— WHAT NEEDS TO BE DONE —
Revise the lines between the line holding "Add Licensed Fresh Cheese to cart" and the line holding "Action: 291,450", inclusive, so that "Streaming" becomes "Playback" and nothing else changes. Return only those lines.

[Element lookup records]
______

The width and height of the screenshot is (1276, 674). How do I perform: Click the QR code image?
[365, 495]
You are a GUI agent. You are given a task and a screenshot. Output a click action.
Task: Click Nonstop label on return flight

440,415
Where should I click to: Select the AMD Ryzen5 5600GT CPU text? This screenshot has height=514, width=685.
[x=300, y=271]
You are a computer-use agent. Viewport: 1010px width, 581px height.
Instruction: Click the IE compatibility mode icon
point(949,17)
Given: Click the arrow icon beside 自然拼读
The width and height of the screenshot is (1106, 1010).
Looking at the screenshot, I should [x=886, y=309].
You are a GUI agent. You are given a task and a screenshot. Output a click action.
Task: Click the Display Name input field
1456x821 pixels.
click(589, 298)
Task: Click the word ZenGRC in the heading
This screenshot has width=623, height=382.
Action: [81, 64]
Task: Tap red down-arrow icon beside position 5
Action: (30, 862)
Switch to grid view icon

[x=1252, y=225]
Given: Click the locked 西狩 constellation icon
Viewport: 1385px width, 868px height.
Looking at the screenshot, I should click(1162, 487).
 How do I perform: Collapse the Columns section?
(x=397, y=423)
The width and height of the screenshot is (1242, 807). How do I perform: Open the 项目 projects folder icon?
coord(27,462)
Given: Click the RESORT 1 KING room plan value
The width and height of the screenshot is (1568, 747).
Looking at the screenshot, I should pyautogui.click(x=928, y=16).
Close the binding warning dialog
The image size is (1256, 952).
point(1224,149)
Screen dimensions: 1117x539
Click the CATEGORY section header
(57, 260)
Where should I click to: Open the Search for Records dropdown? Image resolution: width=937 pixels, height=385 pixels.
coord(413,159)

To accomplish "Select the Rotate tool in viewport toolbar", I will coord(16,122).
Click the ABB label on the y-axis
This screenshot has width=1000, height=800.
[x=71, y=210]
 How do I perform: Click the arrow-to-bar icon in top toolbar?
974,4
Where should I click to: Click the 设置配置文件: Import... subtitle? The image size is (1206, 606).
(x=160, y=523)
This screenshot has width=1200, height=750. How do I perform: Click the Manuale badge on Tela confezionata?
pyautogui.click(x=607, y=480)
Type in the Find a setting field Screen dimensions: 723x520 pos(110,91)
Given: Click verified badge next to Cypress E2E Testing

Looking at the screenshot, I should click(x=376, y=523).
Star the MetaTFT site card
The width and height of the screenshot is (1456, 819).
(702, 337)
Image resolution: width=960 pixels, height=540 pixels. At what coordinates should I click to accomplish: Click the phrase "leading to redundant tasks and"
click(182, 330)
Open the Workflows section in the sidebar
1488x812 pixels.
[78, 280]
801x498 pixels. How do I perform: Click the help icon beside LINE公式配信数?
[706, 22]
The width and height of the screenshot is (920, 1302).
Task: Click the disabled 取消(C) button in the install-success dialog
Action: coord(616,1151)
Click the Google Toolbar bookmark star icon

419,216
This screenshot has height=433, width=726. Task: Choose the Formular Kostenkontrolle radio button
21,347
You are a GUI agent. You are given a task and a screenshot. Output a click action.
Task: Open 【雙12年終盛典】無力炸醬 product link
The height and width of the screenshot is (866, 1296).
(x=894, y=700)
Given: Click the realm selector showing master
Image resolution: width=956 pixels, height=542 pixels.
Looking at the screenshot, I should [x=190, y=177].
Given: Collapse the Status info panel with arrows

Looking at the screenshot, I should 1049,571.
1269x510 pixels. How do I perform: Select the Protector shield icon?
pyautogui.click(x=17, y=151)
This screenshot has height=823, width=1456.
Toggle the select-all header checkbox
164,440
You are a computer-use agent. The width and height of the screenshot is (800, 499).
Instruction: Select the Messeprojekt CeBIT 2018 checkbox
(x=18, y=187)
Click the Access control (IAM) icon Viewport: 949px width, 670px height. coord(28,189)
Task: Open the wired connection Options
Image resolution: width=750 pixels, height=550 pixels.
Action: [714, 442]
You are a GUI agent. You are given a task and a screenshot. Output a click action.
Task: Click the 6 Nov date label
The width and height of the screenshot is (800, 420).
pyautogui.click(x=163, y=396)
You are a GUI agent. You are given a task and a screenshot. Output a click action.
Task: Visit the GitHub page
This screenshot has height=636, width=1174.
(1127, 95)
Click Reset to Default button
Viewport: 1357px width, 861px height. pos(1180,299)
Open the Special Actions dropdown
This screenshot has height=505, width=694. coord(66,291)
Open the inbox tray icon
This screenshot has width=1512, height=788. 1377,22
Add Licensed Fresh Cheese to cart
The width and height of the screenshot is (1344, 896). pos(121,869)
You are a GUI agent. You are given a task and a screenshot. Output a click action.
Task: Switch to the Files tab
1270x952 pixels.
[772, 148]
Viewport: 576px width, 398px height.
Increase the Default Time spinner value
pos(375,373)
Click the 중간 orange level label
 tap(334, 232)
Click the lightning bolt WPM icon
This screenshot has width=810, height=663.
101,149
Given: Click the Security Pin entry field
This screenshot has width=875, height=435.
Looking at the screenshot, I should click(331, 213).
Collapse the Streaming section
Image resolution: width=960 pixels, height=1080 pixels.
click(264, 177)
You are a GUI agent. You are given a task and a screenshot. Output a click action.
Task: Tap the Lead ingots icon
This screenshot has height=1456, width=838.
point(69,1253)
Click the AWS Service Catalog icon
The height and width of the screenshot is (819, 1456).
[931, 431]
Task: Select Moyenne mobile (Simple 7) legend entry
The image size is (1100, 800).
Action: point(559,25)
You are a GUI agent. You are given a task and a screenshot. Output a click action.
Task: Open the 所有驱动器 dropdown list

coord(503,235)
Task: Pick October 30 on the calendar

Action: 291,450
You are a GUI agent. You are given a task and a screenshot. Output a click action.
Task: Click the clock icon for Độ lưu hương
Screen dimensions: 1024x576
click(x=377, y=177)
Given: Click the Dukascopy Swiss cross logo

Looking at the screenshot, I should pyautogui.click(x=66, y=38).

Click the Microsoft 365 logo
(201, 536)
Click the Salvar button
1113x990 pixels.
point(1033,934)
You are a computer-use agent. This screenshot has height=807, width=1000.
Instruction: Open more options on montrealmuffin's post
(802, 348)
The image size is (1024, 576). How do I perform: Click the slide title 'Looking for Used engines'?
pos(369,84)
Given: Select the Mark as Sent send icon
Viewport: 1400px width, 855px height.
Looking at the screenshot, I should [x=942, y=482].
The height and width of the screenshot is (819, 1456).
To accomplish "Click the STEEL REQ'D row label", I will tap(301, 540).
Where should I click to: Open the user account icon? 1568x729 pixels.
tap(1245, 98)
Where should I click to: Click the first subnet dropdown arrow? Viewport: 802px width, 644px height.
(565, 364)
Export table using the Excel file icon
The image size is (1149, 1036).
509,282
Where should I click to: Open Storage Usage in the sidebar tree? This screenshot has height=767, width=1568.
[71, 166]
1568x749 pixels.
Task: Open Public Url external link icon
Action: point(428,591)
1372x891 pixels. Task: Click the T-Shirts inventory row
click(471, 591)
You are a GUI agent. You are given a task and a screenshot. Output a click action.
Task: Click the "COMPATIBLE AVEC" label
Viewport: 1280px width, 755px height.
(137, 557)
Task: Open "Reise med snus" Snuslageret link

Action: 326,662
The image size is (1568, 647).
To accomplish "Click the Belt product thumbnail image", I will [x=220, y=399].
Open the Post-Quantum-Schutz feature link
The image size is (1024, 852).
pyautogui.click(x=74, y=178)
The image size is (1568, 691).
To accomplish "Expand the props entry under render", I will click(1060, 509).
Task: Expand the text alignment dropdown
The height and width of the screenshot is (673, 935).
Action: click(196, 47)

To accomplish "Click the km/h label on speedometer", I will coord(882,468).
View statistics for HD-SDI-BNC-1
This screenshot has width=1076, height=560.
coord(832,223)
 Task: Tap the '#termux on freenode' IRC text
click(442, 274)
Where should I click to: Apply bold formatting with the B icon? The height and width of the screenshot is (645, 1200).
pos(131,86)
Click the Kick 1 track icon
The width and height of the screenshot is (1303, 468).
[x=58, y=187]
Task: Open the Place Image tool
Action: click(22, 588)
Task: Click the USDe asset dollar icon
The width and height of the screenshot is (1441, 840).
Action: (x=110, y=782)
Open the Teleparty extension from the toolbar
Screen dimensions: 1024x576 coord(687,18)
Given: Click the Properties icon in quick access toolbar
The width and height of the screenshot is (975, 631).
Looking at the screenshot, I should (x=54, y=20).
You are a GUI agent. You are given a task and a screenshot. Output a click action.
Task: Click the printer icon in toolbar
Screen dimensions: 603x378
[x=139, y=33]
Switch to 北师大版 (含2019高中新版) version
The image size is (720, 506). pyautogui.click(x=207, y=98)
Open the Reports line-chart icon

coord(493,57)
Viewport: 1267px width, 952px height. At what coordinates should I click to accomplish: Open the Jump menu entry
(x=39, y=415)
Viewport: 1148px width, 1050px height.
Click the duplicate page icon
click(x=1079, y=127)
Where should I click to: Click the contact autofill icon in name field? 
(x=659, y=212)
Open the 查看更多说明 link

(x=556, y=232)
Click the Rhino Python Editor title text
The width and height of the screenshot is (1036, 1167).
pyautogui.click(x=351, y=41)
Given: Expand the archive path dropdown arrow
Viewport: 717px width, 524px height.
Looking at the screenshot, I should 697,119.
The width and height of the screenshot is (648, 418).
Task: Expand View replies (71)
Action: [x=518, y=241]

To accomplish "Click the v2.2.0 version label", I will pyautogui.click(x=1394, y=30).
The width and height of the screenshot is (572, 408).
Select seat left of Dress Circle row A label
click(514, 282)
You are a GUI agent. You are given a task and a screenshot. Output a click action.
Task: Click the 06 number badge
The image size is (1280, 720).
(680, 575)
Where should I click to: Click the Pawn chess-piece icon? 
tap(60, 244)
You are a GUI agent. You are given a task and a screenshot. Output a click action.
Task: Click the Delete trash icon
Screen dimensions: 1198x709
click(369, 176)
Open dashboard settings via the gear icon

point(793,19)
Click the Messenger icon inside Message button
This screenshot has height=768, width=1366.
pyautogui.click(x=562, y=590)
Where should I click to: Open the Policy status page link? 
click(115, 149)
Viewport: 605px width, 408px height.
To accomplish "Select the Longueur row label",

______

— REPLY —
Add Licensed Fresh Cheese to cart
The width and height of the screenshot is (1344, 896). pos(121,869)
You are a GUI agent. You are given a task and a screenshot. Output a click action.
Task: Switch to the Files tab
1270x952 pixels.
[772, 148]
Viewport: 576px width, 398px height.
Increase the Default Time spinner value
pos(375,373)
Click the 중간 orange level label
 tap(334, 232)
Click the lightning bolt WPM icon
This screenshot has width=810, height=663.
101,149
Given: Click the Security Pin entry field
This screenshot has width=875, height=435.
Looking at the screenshot, I should click(331, 213).
Collapse the Playback section
Image resolution: width=960 pixels, height=1080 pixels.
click(264, 177)
You are a GUI agent. You are given a task and a screenshot. Output a click action.
Task: Tap the Lead ingots icon
This screenshot has height=1456, width=838.
point(69,1253)
Click the AWS Service Catalog icon
The height and width of the screenshot is (819, 1456).
[931, 431]
Task: Select Moyenne mobile (Simple 7) legend entry
The image size is (1100, 800).
Action: point(559,25)
You are a GUI agent. You are given a task and a screenshot. Output a click action.
Task: Open the 所有驱动器 dropdown list

coord(503,235)
Task: Pick October 30 on the calendar

Action: 291,450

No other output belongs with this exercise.